Still, the idea of a Sacramento street-food scene—carts offering warm samosas as the bars let out, Korean taco trucks dotting Fulton Avenue, maybe even a vendor roasting chestnuts on J Street during winter—at least smells good.
And so-called gourmet food trucks like Drewski’s and Mini Burger, which belie the typical stereotype of “roach coach” microwaves on wheels, are multiplying by the hundreds in cities such as Los Angeles and Portland, Oregon. Even Joe and Gavin Maloof’s favorite burger joint, Carl’s Jr., has a truck.
Sacramento didn’t get its first gourmet food truck until this past January, but already a contingent of local activists are organizing. This Saturday is their big party: the Sacramento Mobile Food Festival, or SactoMoFo, which will showcase Northern California trucks and vendors all parked together in Midtown’s Fremont Park.
These trucks often serve a cultural mishmash of international eats, such as South African “bunny chow” stew or escargot lollipops, plus fetishized American fare, like hot dogs wrapped in bacon. And, yes, little teeny hamburgers.
One Mini Burger loyalist, Kaiser employee Melba Carter, says she got hooked on the fare when she discovered it outside her workplace last month. “The smell just drew me to the truck,” she laughs. Now, she follows the Mini Burger on Twitter—location updates throughout the day—and even drives all the way into Midtown from Arden Arcade to enjoy a bite with her husband, Ernest.
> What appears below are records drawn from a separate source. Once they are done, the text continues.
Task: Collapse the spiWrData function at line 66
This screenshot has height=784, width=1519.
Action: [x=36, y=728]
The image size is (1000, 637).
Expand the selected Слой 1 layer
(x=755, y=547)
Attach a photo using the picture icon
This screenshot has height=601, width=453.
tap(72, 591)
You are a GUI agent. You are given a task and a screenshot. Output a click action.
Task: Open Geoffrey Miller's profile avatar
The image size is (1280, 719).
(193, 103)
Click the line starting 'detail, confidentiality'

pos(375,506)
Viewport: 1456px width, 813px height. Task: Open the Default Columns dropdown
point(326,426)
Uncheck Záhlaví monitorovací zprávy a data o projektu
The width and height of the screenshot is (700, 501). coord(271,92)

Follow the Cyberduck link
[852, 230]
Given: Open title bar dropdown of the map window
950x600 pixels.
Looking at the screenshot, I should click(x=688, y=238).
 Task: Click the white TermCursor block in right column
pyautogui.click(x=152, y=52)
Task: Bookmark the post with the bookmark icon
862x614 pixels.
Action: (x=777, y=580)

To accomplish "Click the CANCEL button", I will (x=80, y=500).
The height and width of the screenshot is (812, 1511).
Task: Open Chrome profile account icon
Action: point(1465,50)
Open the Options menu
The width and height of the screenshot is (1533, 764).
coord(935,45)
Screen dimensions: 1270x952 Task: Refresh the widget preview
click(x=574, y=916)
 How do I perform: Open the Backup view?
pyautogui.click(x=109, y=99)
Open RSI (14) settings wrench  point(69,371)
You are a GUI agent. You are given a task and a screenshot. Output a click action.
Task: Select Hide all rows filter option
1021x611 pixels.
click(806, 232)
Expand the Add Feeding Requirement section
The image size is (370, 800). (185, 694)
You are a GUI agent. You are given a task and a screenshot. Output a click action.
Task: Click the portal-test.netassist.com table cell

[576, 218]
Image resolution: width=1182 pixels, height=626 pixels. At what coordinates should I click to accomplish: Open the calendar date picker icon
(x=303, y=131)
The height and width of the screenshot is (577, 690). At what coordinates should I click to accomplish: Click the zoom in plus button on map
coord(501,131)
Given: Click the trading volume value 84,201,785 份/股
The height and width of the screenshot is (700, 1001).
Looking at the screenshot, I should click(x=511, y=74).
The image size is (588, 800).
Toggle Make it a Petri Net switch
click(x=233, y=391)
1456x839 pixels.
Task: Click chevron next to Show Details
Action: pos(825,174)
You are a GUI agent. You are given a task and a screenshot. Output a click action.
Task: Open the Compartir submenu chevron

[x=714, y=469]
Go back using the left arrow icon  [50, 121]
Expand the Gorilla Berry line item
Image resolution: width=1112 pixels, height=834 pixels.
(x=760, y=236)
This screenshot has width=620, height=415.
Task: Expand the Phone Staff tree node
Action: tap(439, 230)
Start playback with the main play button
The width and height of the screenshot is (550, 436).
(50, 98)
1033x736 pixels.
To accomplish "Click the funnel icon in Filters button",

“That’s one thing about the recession,” Carter says. “You still have to spend money on food.”
City Hall cracks down
Tak, tak, tak, tak, tak.
A butcher’s knife bears down relentlessly on helpless carne asada, pollo, lengua. The whacks can be heard outside La Mex, a food truck strategically parked in this north Sacramento parking lot’s only shady spot, just past the Northgate and El Camino boulevards intersection. Tacos set you back a dollar. Cilantro, onions and tangy green or piquant red salsas are on the house.
La Mex leases a space from a nearby liquor store. It’s the same location of yet another local taco truck, La Piedad. Both La Mex and Piedad sell upward of 500 tacos a day, according to employees. And before the city laws pertaining to mobile-food trucks changed in 2008, there were some two dozen other trucks just like them.
Today, only 10 remain.
The city allows these older trucks to operate in the same place without relocating every 30 minutes. At least until 2013, when the 10 must abide the new rules just like Drewski’s and Mini Burger.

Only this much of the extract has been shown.